How to complete this task »
Tally every line of the entries that contains the string "header", then reply with only that number.

########################################

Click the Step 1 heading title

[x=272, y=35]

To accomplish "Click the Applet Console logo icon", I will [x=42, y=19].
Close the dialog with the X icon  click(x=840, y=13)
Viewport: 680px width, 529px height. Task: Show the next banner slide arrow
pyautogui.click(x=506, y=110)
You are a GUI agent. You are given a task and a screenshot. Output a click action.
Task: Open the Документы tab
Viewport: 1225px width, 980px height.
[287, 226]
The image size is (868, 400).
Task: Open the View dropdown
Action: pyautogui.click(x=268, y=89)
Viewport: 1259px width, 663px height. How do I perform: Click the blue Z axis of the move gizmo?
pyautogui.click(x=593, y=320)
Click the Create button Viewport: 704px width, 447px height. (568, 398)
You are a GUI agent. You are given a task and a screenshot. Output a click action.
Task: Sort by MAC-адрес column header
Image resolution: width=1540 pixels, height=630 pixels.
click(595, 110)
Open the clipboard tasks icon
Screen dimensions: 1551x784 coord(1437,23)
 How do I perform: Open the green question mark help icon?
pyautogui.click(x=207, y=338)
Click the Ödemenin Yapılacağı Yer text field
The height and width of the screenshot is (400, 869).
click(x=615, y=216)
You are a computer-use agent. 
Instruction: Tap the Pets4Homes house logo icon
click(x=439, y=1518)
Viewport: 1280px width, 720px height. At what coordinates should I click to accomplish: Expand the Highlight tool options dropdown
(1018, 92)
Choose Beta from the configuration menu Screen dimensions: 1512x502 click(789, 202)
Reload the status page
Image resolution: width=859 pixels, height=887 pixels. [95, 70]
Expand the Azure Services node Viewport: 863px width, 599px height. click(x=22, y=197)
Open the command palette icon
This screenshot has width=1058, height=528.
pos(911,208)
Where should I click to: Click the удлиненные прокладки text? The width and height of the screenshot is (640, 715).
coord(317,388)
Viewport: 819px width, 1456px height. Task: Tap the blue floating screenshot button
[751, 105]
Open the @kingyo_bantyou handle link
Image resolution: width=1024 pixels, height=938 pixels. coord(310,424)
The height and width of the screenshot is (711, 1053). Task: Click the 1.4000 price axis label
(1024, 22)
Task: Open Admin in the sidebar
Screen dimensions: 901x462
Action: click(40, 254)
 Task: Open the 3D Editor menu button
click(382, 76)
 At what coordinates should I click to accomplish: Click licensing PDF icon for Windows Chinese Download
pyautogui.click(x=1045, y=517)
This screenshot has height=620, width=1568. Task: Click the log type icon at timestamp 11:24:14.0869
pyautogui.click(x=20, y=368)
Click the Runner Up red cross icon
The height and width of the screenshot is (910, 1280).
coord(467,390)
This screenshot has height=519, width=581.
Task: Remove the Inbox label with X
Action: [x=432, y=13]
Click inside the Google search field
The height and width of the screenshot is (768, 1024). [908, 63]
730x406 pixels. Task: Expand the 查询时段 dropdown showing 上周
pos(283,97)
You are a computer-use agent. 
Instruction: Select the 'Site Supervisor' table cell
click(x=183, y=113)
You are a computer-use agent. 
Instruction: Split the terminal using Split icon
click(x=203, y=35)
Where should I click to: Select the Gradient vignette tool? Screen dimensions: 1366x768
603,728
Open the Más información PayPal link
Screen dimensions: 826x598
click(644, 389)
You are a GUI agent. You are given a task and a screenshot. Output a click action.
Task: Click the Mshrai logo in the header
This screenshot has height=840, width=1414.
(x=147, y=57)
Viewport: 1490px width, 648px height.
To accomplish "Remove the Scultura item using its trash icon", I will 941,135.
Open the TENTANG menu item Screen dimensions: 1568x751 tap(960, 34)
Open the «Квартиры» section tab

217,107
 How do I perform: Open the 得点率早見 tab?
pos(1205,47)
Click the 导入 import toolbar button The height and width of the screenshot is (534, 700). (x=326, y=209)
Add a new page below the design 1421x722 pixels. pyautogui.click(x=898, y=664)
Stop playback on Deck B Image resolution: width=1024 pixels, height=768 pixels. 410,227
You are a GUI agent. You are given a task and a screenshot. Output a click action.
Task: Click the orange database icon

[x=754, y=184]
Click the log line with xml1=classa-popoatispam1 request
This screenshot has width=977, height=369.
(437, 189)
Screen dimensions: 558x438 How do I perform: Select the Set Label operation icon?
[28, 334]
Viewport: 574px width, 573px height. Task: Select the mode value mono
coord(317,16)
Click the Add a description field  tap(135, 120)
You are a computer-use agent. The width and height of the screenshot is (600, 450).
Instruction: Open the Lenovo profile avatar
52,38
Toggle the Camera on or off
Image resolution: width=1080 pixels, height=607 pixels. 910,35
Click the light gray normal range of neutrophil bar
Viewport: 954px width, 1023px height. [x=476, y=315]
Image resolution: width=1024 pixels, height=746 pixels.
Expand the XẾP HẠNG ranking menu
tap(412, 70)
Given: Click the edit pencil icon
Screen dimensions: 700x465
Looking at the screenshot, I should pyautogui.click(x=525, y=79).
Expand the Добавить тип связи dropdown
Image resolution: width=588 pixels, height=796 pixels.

########################################

Exercise result »
2